The image recognition module is used for receiving the image information output by the photographing module, marking the outline of the scissor in the image as an effective area by marking the edge of the image as a mark point, taking the mark point as an origin as a plane rectangular coordinate system, calculating the length, width and coordinates of the scissor according to the range of the pixel point of the image information occupied by the effective area, and outputting the length, width and coordinates of the scissor; the image recognition module is also used for carrying out pixel aggregation on pixel points in the image information to obtain characteristic points, obtaining front and back information of the scissor legs according to the difference of the characteristic points, and outputting the front and back information of the scissor legs; the image recognition module selects Intel Kui 7 12700KF, receives and processes the image information output by the photographic module, can use the Windows10 operating system to create a PC platform application program, adopts python and C++ to carry out algorithm programming, and can develop a language recognition function recognition voice so as to improve the possibility of remote operation of operators; as shown in fig. 20, the pixel value of the image information is 1024×768. The 1024×768 base pixel value is selected because the resolution is comfortable for eyes of people, the display screen cannot shake, and the display meeting the resolution is low in price and can meet the use requirement, so that the cost is saved as a whole; the feature points are that in the image information, at least 140 more pixels are arranged on the front side of the scissor leg than on the back side of the scissor leg. The front surface of the scissor leg and the back surface of the scissor leg have different characteristics, all the pixels formed in the image information are displayed to form different characteristics, and the front surface and the back surface of the scissor leg are distinguished by judging the difference of the pixels.

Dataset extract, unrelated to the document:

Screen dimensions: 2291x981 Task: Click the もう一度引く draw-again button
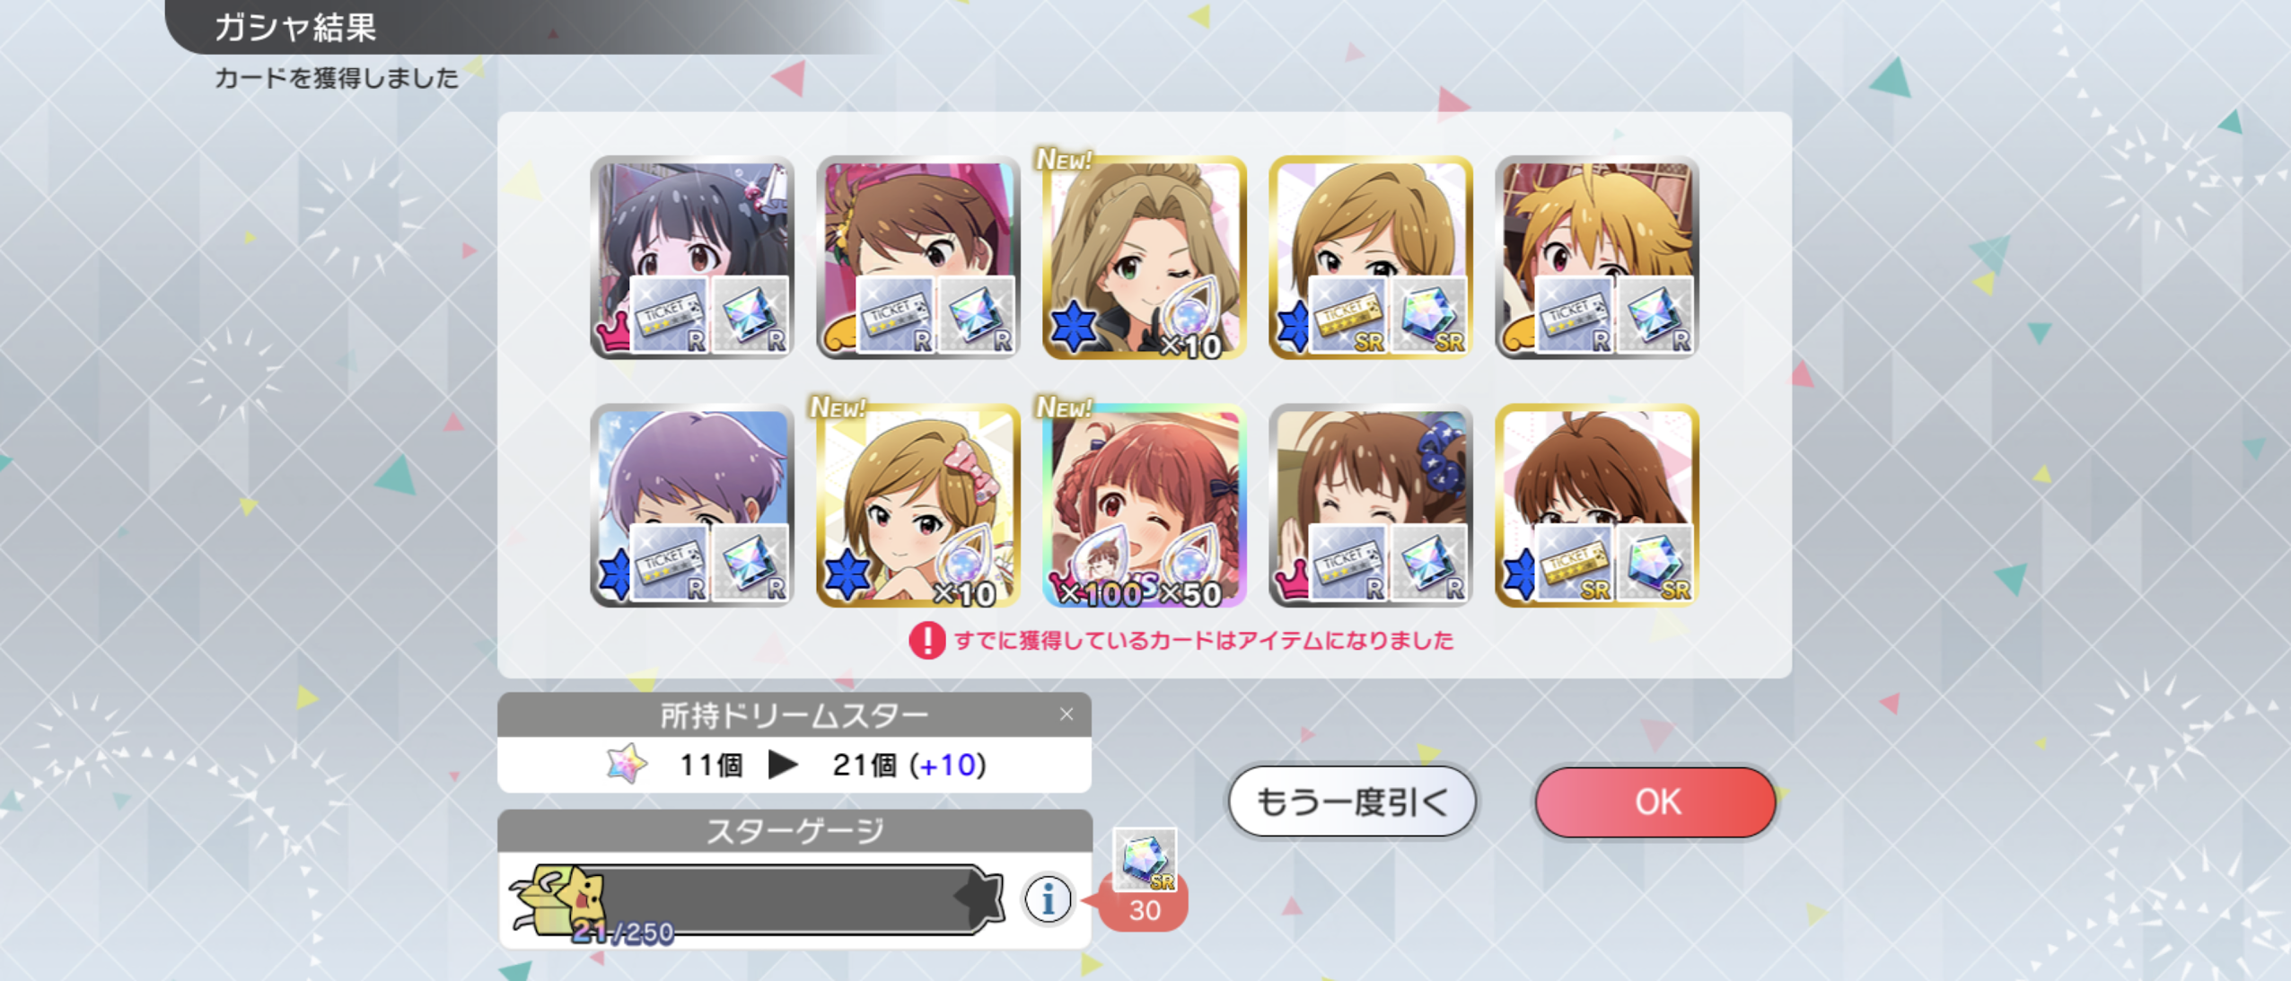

The measuring module is used for receiving the image information output by the photographing module, extracting depth according to the depth data of the image information, calculating the depth value of the scissors foot distance photographing module and outputting the depth value; in the graphics, the depth data is also called a depth image, in which, in three-dimensional computation, the depth image is a distance image in which the information contained in the image is related to the distance between the object surface of the scene and the information contained in the image, and if the change direction of the depth value of the image (the shooting direction of the camera) is the same as the field direction of the scene to be described (the Z direction), it is simpler to describe the whole scene, therefore, the depth image is also called a distance image, the measurement module selects Intel cool i7 12700KF, receives the image information output by the shooting module and performs depth extraction according to the depth data of the image information.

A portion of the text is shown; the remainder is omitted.